- [Supports de travail]:
⁂

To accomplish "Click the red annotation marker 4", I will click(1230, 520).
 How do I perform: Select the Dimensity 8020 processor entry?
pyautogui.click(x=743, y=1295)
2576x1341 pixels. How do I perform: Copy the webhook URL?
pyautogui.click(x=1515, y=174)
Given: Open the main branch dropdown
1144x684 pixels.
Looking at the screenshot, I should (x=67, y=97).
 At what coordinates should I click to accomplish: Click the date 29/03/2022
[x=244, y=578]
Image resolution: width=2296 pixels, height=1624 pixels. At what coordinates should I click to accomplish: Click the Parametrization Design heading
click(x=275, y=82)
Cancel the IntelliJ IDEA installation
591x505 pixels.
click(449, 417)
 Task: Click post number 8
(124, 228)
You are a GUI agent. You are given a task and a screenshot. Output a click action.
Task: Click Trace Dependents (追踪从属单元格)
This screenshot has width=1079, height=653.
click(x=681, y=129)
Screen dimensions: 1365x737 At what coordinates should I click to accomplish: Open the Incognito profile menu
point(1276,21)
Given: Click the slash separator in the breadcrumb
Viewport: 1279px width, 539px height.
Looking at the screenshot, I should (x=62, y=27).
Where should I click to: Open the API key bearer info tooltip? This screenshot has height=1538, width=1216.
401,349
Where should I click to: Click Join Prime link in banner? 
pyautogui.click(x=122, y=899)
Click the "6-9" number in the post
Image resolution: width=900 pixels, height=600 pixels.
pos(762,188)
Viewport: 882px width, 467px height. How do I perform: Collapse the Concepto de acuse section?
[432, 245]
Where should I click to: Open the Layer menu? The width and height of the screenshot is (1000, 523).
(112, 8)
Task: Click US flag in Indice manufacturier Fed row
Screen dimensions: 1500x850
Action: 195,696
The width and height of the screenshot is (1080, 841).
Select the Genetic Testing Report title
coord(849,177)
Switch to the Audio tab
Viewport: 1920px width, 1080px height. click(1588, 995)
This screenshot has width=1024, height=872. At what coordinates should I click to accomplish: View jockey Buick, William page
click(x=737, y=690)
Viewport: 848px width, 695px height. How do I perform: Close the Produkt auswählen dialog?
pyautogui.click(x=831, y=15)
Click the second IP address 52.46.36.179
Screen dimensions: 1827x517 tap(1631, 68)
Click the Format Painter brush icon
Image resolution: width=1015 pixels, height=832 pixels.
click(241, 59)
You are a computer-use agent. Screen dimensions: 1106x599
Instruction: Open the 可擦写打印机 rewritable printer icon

⁂

Recopiez toutes les lignes ci-dessus sans y changer quoi que ce soit.

To accomplish "Click the red annotation marker 4", I will click(1230, 520).
 How do I perform: Select the Dimensity 8020 processor entry?
pyautogui.click(x=743, y=1295)
2576x1341 pixels. How do I perform: Copy the webhook URL?
pyautogui.click(x=1515, y=174)
Given: Open the main branch dropdown
1144x684 pixels.
Looking at the screenshot, I should (x=67, y=97).
 At what coordinates should I click to accomplish: Click the date 29/03/2022
[x=244, y=578]
Image resolution: width=2296 pixels, height=1624 pixels. At what coordinates should I click to accomplish: Click the Parametrization Design heading
click(x=275, y=82)
Cancel the IntelliJ IDEA installation
591x505 pixels.
click(449, 417)
 Task: Click post number 8
(124, 228)
You are a GUI agent. You are given a task and a screenshot. Output a click action.
Task: Click Trace Dependents (追踪从属单元格)
This screenshot has width=1079, height=653.
click(x=681, y=129)
Screen dimensions: 1365x737 At what coordinates should I click to accomplish: Open the Incognito profile menu
point(1276,21)
Given: Click the slash separator in the breadcrumb
Viewport: 1279px width, 539px height.
Looking at the screenshot, I should (x=62, y=27).
Where should I click to: Open the API key bearer info tooltip? This screenshot has height=1538, width=1216.
401,349
Where should I click to: Click Join Prime link in banner? 
pyautogui.click(x=122, y=899)
Click the "6-9" number in the post
Image resolution: width=900 pixels, height=600 pixels.
pos(762,188)
Viewport: 882px width, 467px height. How do I perform: Collapse the Concepto de acuse section?
[432, 245]
Where should I click to: Open the Layer menu? The width and height of the screenshot is (1000, 523).
(112, 8)
Task: Click US flag in Indice manufacturier Fed row
Screen dimensions: 1500x850
Action: 195,696
The width and height of the screenshot is (1080, 841).
Select the Genetic Testing Report title
coord(849,177)
Switch to the Audio tab
Viewport: 1920px width, 1080px height. click(1588, 995)
This screenshot has width=1024, height=872. At what coordinates should I click to accomplish: View jockey Buick, William page
click(x=737, y=690)
Viewport: 848px width, 695px height. How do I perform: Close the Produkt auswählen dialog?
pyautogui.click(x=831, y=15)
Click the second IP address 52.46.36.179
Screen dimensions: 1827x517 tap(1631, 68)
Click the Format Painter brush icon
Image resolution: width=1015 pixels, height=832 pixels.
click(241, 59)
You are a computer-use agent. Screen dimensions: 1106x599
Instruction: Open the 可擦写打印机 rewritable printer icon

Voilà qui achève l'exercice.